Year of Migration to the UK: 1905

Other name/s: Bess Norris, Bess Norris Tait, Elizabeth Norris, Elizabeth Norris Tait, Bess Norriss Tait, Elizabeth Norriss, Elizabeth Norriss Tait, J. Navin Tait


Biography

Miniature painter Elizabeth (Bess) May Norriss was born in Melbourne, Australia in 1878. Between 1897 and 1901 she studied at the Melbourne National Gallery School under Frederick McCubbin and began exhibiting watercolours and miniatures with the Victorian Art Society. At the instigation of one of her first patrons, she sent examples of her miniatures to London expert George Williamson, who recognised the quality of her work and encouraged her to go to England.

Having taken six years to save the fare, she arrived in London in December 1905, where Williamson introduced her to influential critics and potential patrons who admired her originality. She quickly attained critical acclaim for the freshness and originality of her style and in 1907 was made a member of the Royal Society of Miniature Painters. Later she developed a preference for painting watercolours on a larger scale and became a member of the British Watercolour Society. In 1906 she took a studio at 49 Roland Gardens, South Kensington, where her sitters included Lydia Russell (née Burton), married to the portrait painter Walter Russell, who was also a teacher at the Slade School of Fine Art, where Norriss was an intermittent student. The Lydia Russell miniature was exhibited in the New Salon, Paris, and at the Royal Academy, London in 1908, receiving favourable reviews in the Australian press, and again, in 1910, when Norriss exhibited it in Sydney with other miniatures. Norriss broke with the old tradition of what she described as 'superficial, pretty, chocolate-box miniatures', popular at the turn of the century. She dispensed with the traditional hallmarks of the Victorian and Edwardian miniature, abandoning stippling to paint in a fluid style and with a spontaneity which distinguished her work. She believed that miniature painting should be governed by the same technical disciplines as large-scale paintings, with attention being paid to 'drawing, structure and colour'. In 1908 she exhibited her miniature self-portrait (now in the National Portrait Gallery, London) at the Royal Academy under the title The Brown Hat. Many of her portraits were essentially idealised depictions of upper middle-class women in languid poses, the emphasis being on the beauty and the costume of the sitters, yet they were also notable for their psychological insight. As one London critic noted in 1913, her portraits were 'painted with spirit' as well as being 'unconventionally composed and full of character, but not the smiling character usually associated with miniature'. Instead, according to one observer, her paintings were 'miniatures in size only' and marked by their ability to express, sometimes in minute and delicate scale, a rare sense of a sitter's personality.
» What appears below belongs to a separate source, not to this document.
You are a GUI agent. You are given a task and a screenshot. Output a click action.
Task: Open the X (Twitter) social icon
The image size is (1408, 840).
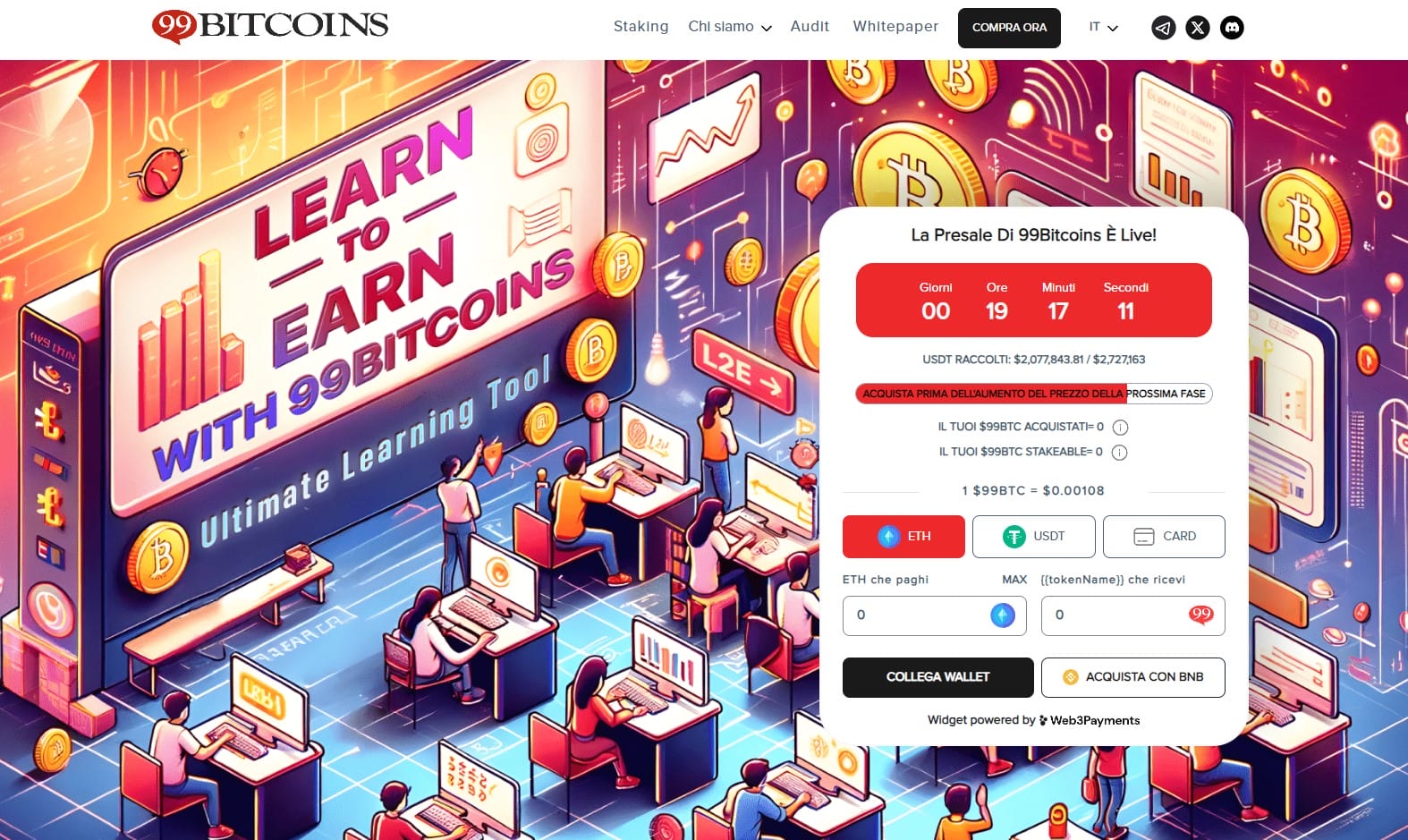(x=1198, y=28)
In 1908 Norriss married Australian theatre entrepreneur James Nevin Tait in London and through him developed associations with the community of creative Australian expats including the composer Percy Grainger, the soprano Nellie Melba, and the singer Ada Crossley. After her marriage she travelled extensively in Africa and Australia, where she held exhibitions in Sydney and Melbourne and carried out portrait commissions in both cities. She returned to London in 1911 and settled in Chelsea. Her patrons included Queen Alexandra, J. Pierpont Morgan (who paid 100 guineas for his miniature portrait) and well-known artists and musicians. She was a long-standing friend of the British painter Tom Roberts and sculptor Francis Derwent Wood whose bronze sculpture of her (c. 1921, Tate), made as a token of their friendship, was exhibited at the Royal Academy. Norriss exhibited miniatures and watercolours with the Royal Society of Miniature Painters, at the Grosvenor Galleries, the Royal Academy and the Paris Salon and was chosen to paint the miniatures in Queen Mary's Dolls' House at Windsor Castle. A review of her large solo exhibition held at the Walker Galleries in 1938, attended by Queen Mary, The Sphere commented: 'her charming and delicate-water colour portraits, miniatures and figure studies make a very delightful show. The work displayed covers a period of over a quarter of a century, and one notices rather astonishing changes in fashion and hairdressing in her various studies, which gave an added interest to the exhibition. Among an innumerable assortment of daintily-tinted portraits, her sanguined drawing of herself stands out as a sparkling and spontaneous piece of work, which at the same time is an amazing likeness of the artist'. Bess Norriss died in Chelsea, London, in January 1939. Her work is in UK collections including the National Portrait Gallery in London.

Related books

  • Liz Rideal, Whitney Chadwick and Frances Borzello (eds.), Mirror: Self-portraits by Women Artists (New York: Watson-Guptill Publications, 2002)
  • Jean Campbell, Australian Watercolour Painters, 1780 to the Present Day (Roseville: Craftsman House, 1989)
  • Caroline Ambrus, The Ladies' Picture Show: Sources on a Century of Australian Women Artists (Sydney: Hale & Iremonger, 1984)
  • 'Contemporary Art in London', The Sphere, 22 October 1938
  • 'The Work of Bess Norriss', Art in Australia, November 1922
  • 'The Cult of the Miniature: Portraits (and Poetics) at the Modern Gallery', The Bystander, 10 February, 1909

Public collections

Related organisations

  • Slade School of Art (student, 1897–1901)

Related web links

Selected exhibitions

  • Australian and European Miniatures from the Collection, Art Gallery of New South Wales, Sydney (2005)
  • A Century of Australian Women's Art (1880s–1990s), Angeloro Fine Art Galleries, Artarmon, Australia (1995)
  • Exhibition of Miniatures and Watercolours, Walker's Galleries, London (1938)
  • Royal Academy (1936)
  • International Surrealist Exhibition, Burlington Galleries (1936)
  • Royal Academy (1934)
  • Royal Cambrian Academy, Plas Mawr, Conwy, Wales (1930, 1929, 1927)
  • Royal Society of Portrait Painters (1926)
  • Watercolour Drawings & Miniatures by Bess Norriss, W. B. Paterson's Gallery, Glasgow (1924)
  • War and Peace Including War Pictures Painted for and Lent by the Commonwealth of Australia, Royal Academy (1918)
  • Royal Academy (1923, 1921, 1920, 1918, 1916, 1915, 1914)
  • Royal Society of Miniature Painters (1916 and 1915)
  • Royal Academy of Arts (1913, 1912, 1911)
  • Royal Society of Miniature Painters (1911)
  • Modern Gallery, Bond Street (1909)
  • Royal Academy (1908)
  • New Salon, Paris, France (1908)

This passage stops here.